Texte à lire:
Essentiellement deux démarches ont été utilisées : La collecte et l’analyse des données socioéconomiques et la cartographie de l’occupation des terres de la commune rurale de Arbollé. Les éléments de l’espace sont ici mis exergue. La méthode utilisée a combiné le traitement d’images de satellites des années 1990, 2006 et 2020, les entretiens individuels, les focus-groups, les observations directes sur le terrain. Pour les données socioéconomiques, elles ont été collectées auprès des personnes ressources et des ménages de la commune. Le traitement de ces données a été réalisé avec le logiciel Excel. Les données liées à la cartographie sont issues des traitements des images satellites à partir de logiciels comme QGIS, Envi et de l’exploitation de bases de données existantes (BNDT 2012, BDOT 2002) (voir figure 1).

 

 

 

 

 

 

 

 

 

 

 

 


 

Figure 1 : Procédure de traitement d’image

 

RESULTATS

 

Dynamique spatiale

Les résultats des traitements d’images satellites montrent une évolution des unités d’occupation des terres dans le temps et dans l’espace dans la commune de Arbollé (Planche 1). 

Planche 2 : Occupation des terres dans la commune de Arbollé en 1990 ; et 2020

Les superficies observées (figure 2) montrent d’une part une évolution positive d’unités d’occupation des terres entre 1990 et 2020. Il s’agit des champs, de la steppe herbeuse, des zones d’habitation et les plans d’eau. D’autre part la régression des superficies concerne les sols nus et les savanes. (Ouédraogo T. H., Ouédraogo L. et Ouédraogo W, 2023., p. 115). Ce recul des sols nus est lié à leur mise en culture par de systèmes innovants ; celui des savanes par le défrichement, la détérioration du climat. Ces différentes variations permettent de calculer le taux d’évolution des unités d’occupation des terres (figure 3).

Données enregistrées:
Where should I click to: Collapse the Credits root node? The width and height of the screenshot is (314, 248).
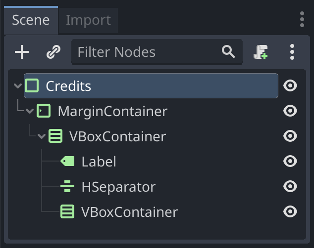18,86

Consignes:
A) Recopiez le texte sur l'occupation des terres à Arbollé depuis « Planche 2 : Occupation des » jusqu'à « terres (figure 3). » inclus, en remplaçant « steppe herbeuse » par « prairie sèche ».
B) Reprenez le texte sur l'occupation des terres à Arbollé là où il s'arrête et poursuivez-en la rédaction.
Les lignes ne sont d'aucune utilité ici.

Réponses par consigne:
A)
Planche 2 : Occupation des terres dans la commune de Arbollé en 1990 ; et 2020

Les superficies observées (figure 2) montrent d’une part une évolution positive d’unités d’occupation des terres entre 1990 et 2020. Il s’agit des champs, de la prairie sèche, des zones d’habitation et les plans d’eau. D’autre part la régression des superficies concerne les sols nus et les savanes. (Ouédraogo T. H., Ouédraogo L. et Ouédraogo W, 2023., p. 115). Ce recul des sols nus est lié à leur mise en culture par de systèmes innovants ; celui des savanes par le défrichement, la détérioration du climat. Ces différentes variations permettent de calculer le taux d’évolution des unités d’occupation des terres (figure 3).

B)
Arbollé

 

Sources : Images satellites de 1990 et de 2020

 

Figure 2 : Taux d’évolution des unités d’occupation des terres dans la commune de Arbollé de 1990 et 2020

 

Ce graphique présente en effet les différentes allures de toutes les unités d’occupation, notamment les champs et les trois types de savane (arborées, arbustive et herbeuse). Il met en évidence l’allure décroissante des unités de « formations naturelles (les savanes) ». Il y a donc une pression qui est faite sur ces unités en faveur des champs qui elles, sont en évolution croissante. Ceci confirme en partie les résultats de la présente étude au regard de l’extension des superficies des champs dans la Commune de Arbollé. Selon les dires des populations lors des entretiens réalisés en focus-groups, cette évolution des unités d’occupation des terres peut s’expliquer par la croissance de la population, le manque de pluie, l’augmentation des habitations, qui contribuent à la déforestation et à la dégradation physique et chimique des sols.

Afin d’observer les différents changements entre 1990 et 2020, un tableau qui montre le changement des unités est élaborée (tableau I). Les lignes représentent les unités d’occupation des terres de 1990 et les colonnes celles de 2020. Les unités de la diagonale en couleur jaune dans le tableau correspondent aux superficies des unités qui n’ont pas entre les deux dates considérées. 

Tableau I : Matrice de transition de la commune de Arbollé entre 1990 et 2020

L’analyse du tableau montre trois types de transitions qui se sont effectuées durant la période de 1990 à 2020. Il s’agit d’une situation de stabilité, de gain et de perte. Il y a des unités qui ont perdu leurs superficies et se sont converties en d’autres unités. Les savanes Arborée, la savane arbustives et herbeuses ont perdu plus de superficie au profit des champs (21099,99 ha) et des habitations (1496,74 ha). Cela se justifie par la forte croissance démographique qui entraine une pression sur les ressources naturelles. En effet, cette conversion peut être justifier par la coupe du bois, l’accroissement des champs et le surpâturage et la pression démographique. La savane arborée a aussi perdu sa superficie au profit de la savane arbustive/ herbeuse (2332,38 ha). La conversion de la savane arborée s’explique aussi par la forte anthropisation. Dans la même période, les sols nus ont perdu respectivement 1088,99 ha, 302,85 ha et 83,31ha au profit des champs, de la savane arborée, la savane arbustive/herbeuse et des habitations.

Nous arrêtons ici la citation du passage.